- Opening Delimiter -

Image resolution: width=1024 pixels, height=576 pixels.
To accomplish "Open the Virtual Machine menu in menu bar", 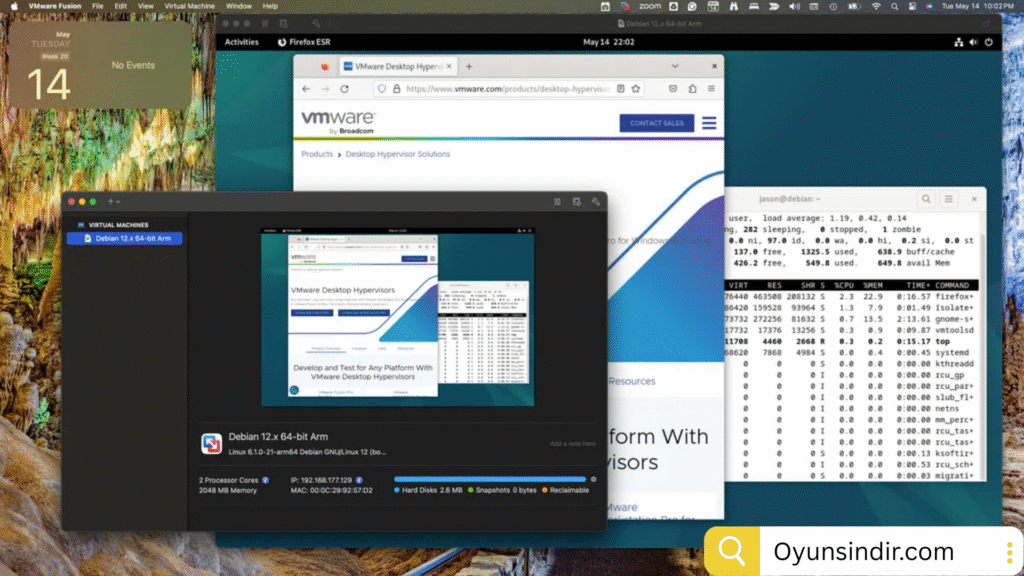I will (x=188, y=6).
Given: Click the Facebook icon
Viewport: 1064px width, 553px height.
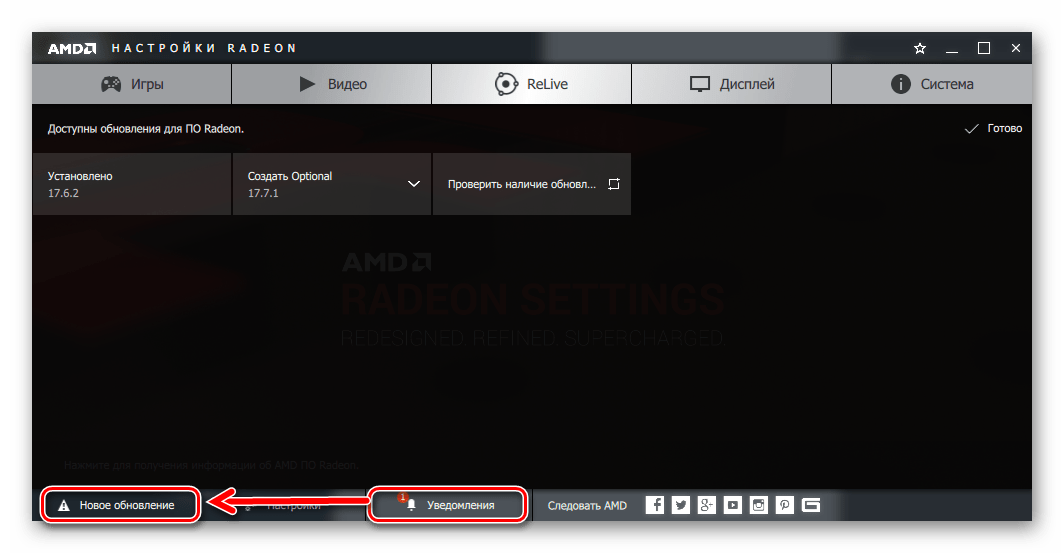Looking at the screenshot, I should pyautogui.click(x=655, y=505).
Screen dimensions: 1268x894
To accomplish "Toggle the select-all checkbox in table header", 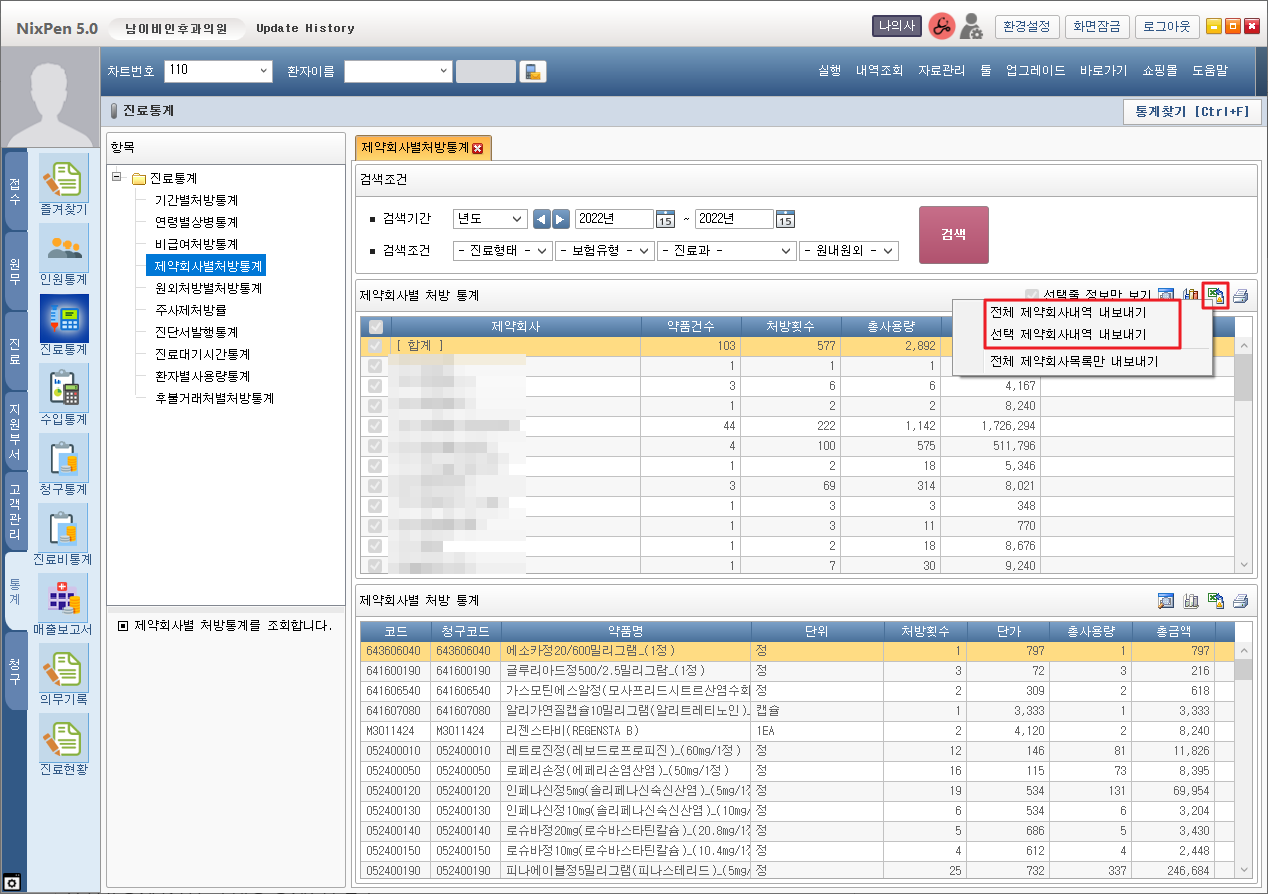I will pos(375,326).
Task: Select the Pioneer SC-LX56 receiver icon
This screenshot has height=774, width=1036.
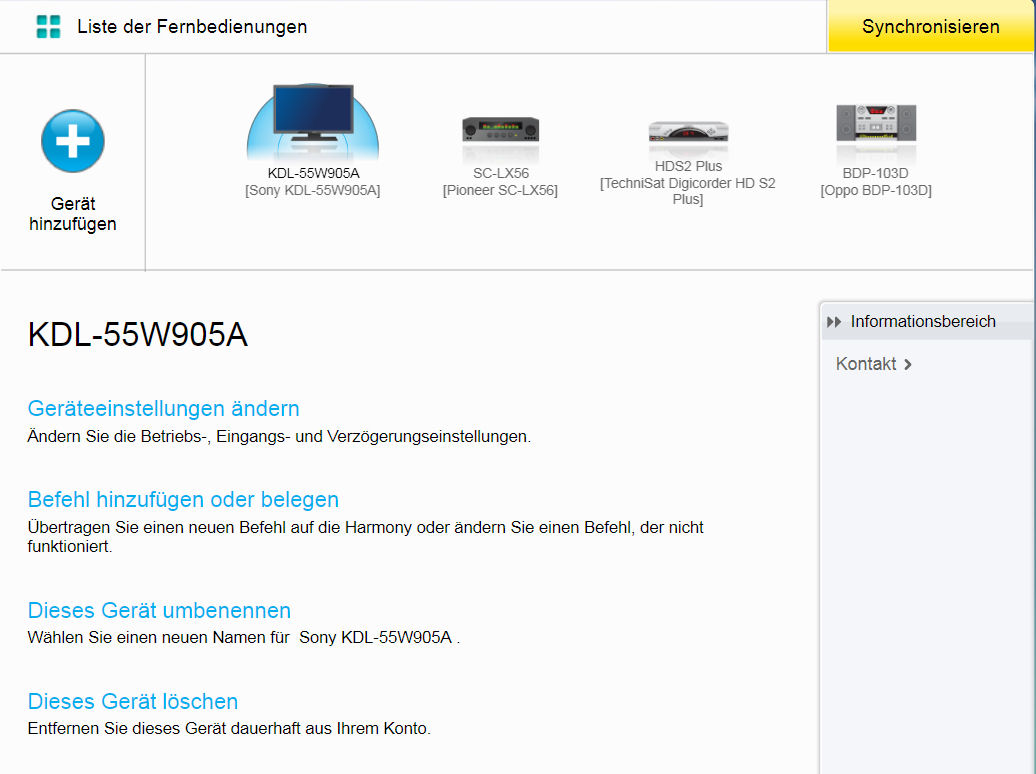Action: (x=500, y=129)
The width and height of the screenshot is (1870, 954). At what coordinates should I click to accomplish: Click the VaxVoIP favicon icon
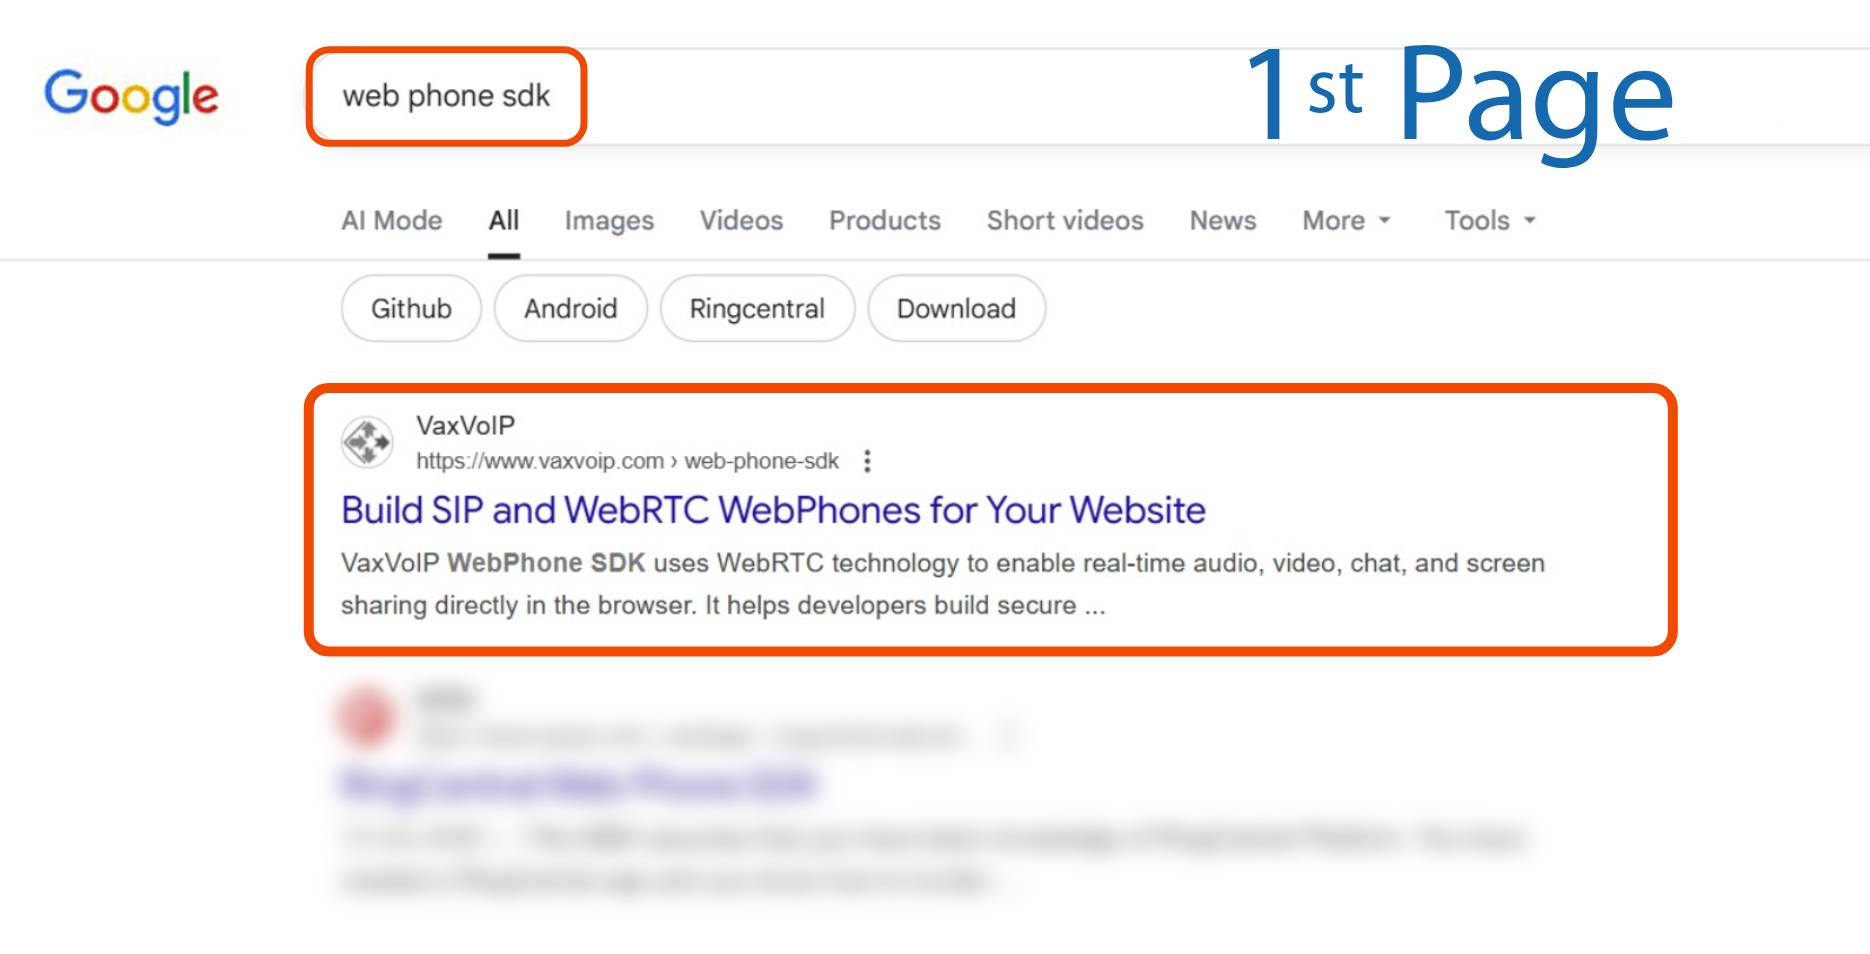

- Closing Delimiter -

## Your goal
Lines with "icon": copy every one of them from the listing above.

## Response
Given: Click the Facebook icon
Task: Select the Pioneer SC-LX56 receiver icon
The width and height of the screenshot is (1870, 954). At what coordinates should I click to accomplish: Click the VaxVoIP favicon icon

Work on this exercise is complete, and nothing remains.